Buttons840onMay 18, 2021

The book Why We Sleep mentioned an experiment. Some plants obviously change during day or night, extending leaves during the day and letting them droop at night, something like that from what I remember. People thought the plant was just reacting to the sunlight, until they put the plant in total darkness for several days and observed it going through the same cycles. The plant was not only responding to light, but also to an internal timer. Depending on how you define sleep, this is sleep. Granted plants don't use sleep for all the same purposes as animals.

pedalpeteonApr 3, 2021

I personally believe sleep research is at the same stage as the food pyramid was in the 80s.

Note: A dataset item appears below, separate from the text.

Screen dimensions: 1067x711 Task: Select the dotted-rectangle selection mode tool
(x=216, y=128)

As someone who is also currently doing sleep trials for our start-up (https://soundmind.co), I can understand why. Clinical sleep trials are time consuming and expensive. Try getting a volunteer to sleep in a lab for more than a few nights, then try to get thousands of people doing that, like you would in a drug trial, also try to factor in all the things that person would have done that day which would affect their sleep, as well as factoring in what their sleep was like the previous 3 or more nights, and how that would affect on going sleep.

When I read Why We Sleep, I remember thinking that the conclusions Dr Walker was arriving at seemed wrong much of the time, and seemed sensationalist. At the same time, I've seen him interviewed where he walks back things like the link between circadian rhythm and blue-light.

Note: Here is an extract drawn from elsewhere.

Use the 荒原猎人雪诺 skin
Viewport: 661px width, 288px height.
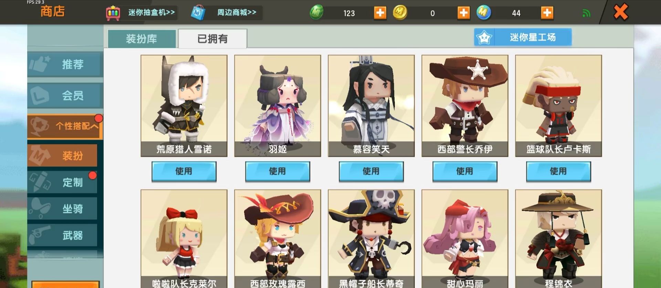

I'm not sure if the expectation is that he writes a rebuttal to his own work, or a living document about how the science has changed?

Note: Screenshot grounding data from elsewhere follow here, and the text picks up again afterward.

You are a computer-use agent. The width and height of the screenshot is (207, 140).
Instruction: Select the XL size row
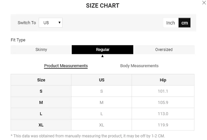click(41, 125)
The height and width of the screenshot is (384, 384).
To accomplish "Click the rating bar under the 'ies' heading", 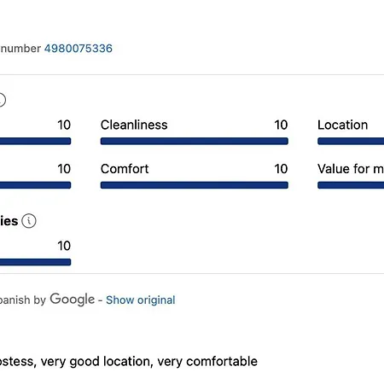I will coord(35,262).
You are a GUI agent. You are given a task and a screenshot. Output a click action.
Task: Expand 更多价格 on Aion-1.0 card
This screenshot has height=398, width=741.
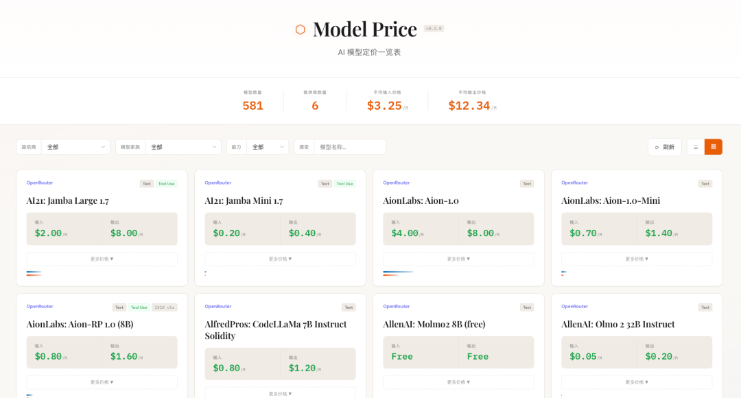click(x=458, y=259)
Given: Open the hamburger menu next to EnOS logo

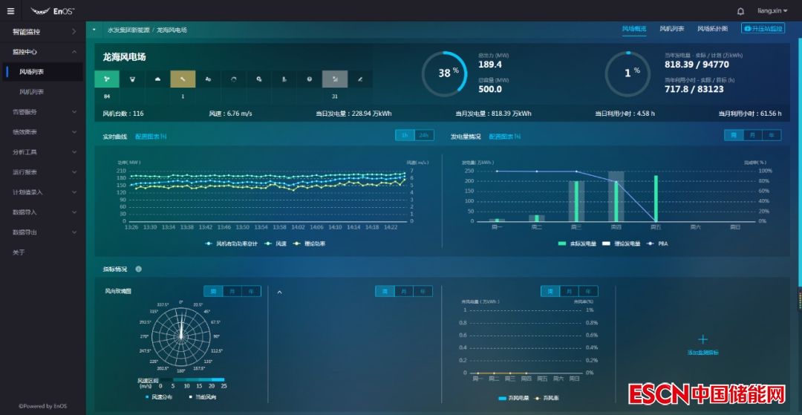Looking at the screenshot, I should point(10,11).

I think we need to look at the emerging field and understand that sleep is still something we don't understand well, and that much of the research is still a moving target.

inv13onMar 20, 2021

My very TLDR summary:
The older people at the firm had the same experience coming into this business. So they expect every new comer to behave the same. Its that simple.
Doctors do that with residents which I think is more concerning.
I read about it in a book called why we sleep[1] about sleep.
[1] - https://www.amazon.com/Why-We-Sleep-Unlocking-Dreams/dp/1501...

mariedavidonApr 25, 2021

reading Why we sleep, by Matthew Walker. After reading this book I decided to put sleep quality above everything and it helped me take the adequate measures. What worked for me was : lowering my caffeine intake (no more than 2 coffee), no caffeine in the afternoon, no screen in the evening, no work 2 or 3 hours prior to go to bed, increasing exercise and sunlight exposition in the day. Oh and good earplugs !

jimnotgymonApr 3, 2021

I had a purely practical issue with "Why we sleep". The book says multiple times that you cannot run a sleep deficit and then make it up later. So what should I do if I have run a deficit? If the deficit reduces cognitive function, and I can't make it up with more sleep, does it follow that for every short nights sleep I will have a permanent reduction in cognitive function? If I turn my alarm off and let my body decide it makes me sleep for longer after a deficit, is my body wasting its time?